The cigarette market is worth a staggering $816bn per year, selling 5.5tn cigarettes to 1 billion smokers. Despite a global drop in cigarette sales in the last ten years, company revenues keep growing. How so? TFG investigate how the Tobacco industry keeps on growing…
Not too long ago, tobacco companies could advertise their brands freely and TV commercials and events regularly featured cigarette products. For a long time, they had free reign to make false claims about cigarettes with even a focus on how they could be healthy. They would target different niches such as women or try to make out that smoking is a cool thing to do in a particular niche. Celebrities were also often used to promote the product to the impressionable young generation. This slowly changed and eventually cigarette companies were not allowed to advertise their products at all and they were removed from our TVs and no longer sponsored events, but this would not stop them from looking for creative ways to grow their company.

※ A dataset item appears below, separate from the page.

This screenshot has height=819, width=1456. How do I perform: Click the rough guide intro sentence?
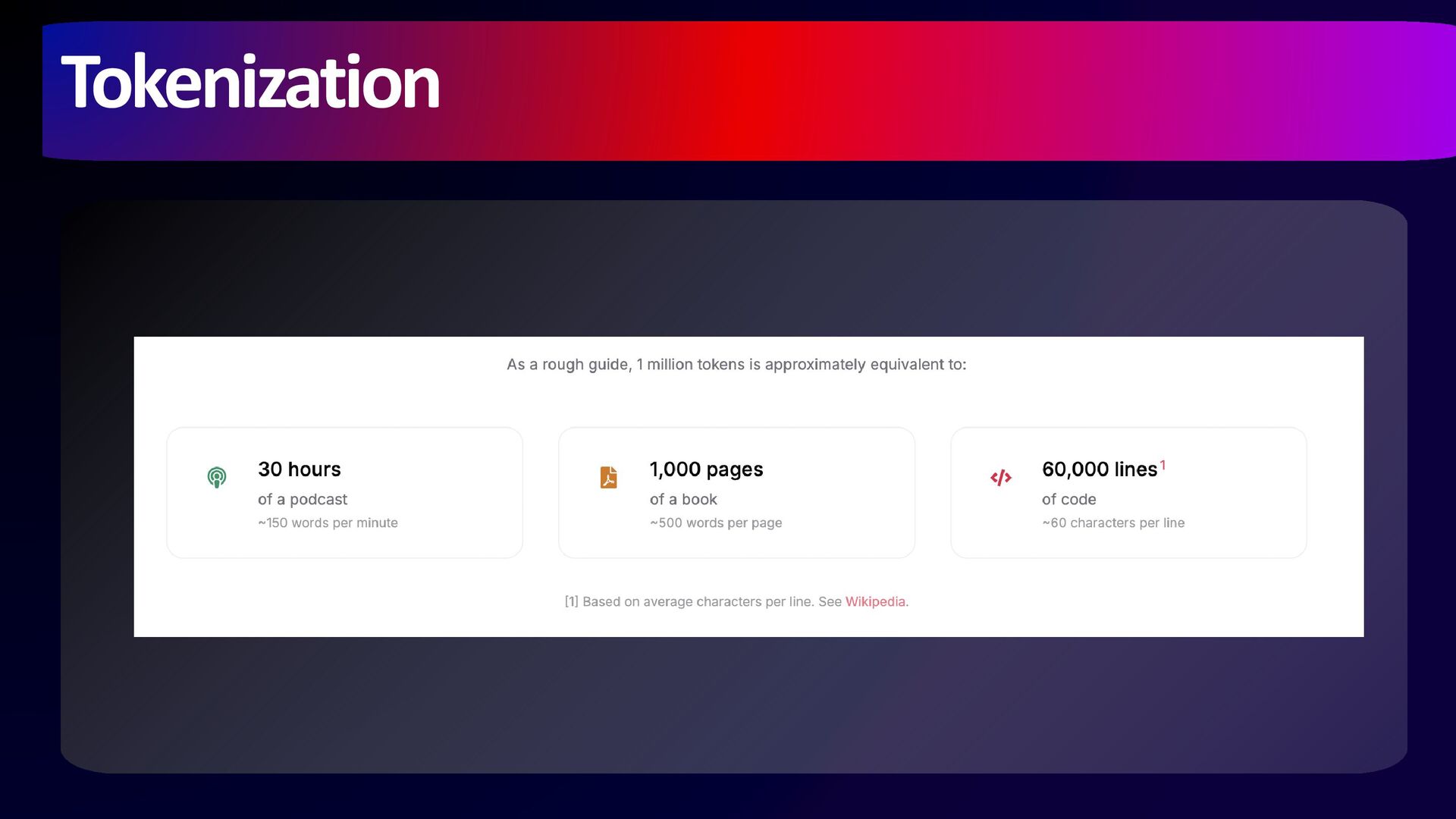[x=736, y=365]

So how is the industry changing? We spoke to Steve Barrett at Purplebox to find out more.
In spite of all the negative publicity, the cigarette market is still worth $816 billion. The industry still sells 5.5 trillion cigarettes to the world’s 1 billion smokers. The amount of people who smoke is projected to rise to 1.64 billion by 2025. Tobacco companies have found a way to fight through the negative press and will continue to grow their profits with more people expected to smoke by 2025.
Five massive tobacco companies control 80% of the market these days with China National Tobacco Corporation being extremely dominant in the Chinese market. Philip Morris International once held this crown but have struggled to maintain the stranglehold they once had on the market. However, they still have massive annual revenues of $67.7 billion. British American Tobacco are another giant and they have even faced lawsuits from African governments for past and future healthcare costs related to smoking. This company are keen to exploit a market who are less educated on the detrimental effects of cigarettes. Japan Tobacco international are another huge name but have struggled to reach the profits of the other market leaders as a result of stricter regulations in the primary area they serve – Japan. Imperial brands are another interesting company as they are very focused on acquisitions and have steadily increased their market share in recent years. They now control 4.7% of the market having only controlled %0.8 in the year 2000.
Big tobacco has managed this even with rising prices. The reality is that people with addictions will find a way to feed their habit and will cut back on other areas of their life rather than try to quit smoking. To keep profitability high, tobacco companies are also willing to spend money marketing in African countries as they are generally less aware of the detrimental effects cigarettes have on health.
In China, there is a massive cigarette market and between 7-10% of government revenue actually comes from tobacco sales. This is a pretty dangerous situation as the healthcare costs related to smoking in China are likely huge and you’d have to wonder if it is a sustainable position for the government.
It looks as if there’s no end in sight for the profitability of the tobacco companies as they look how to grow in new markets around the world.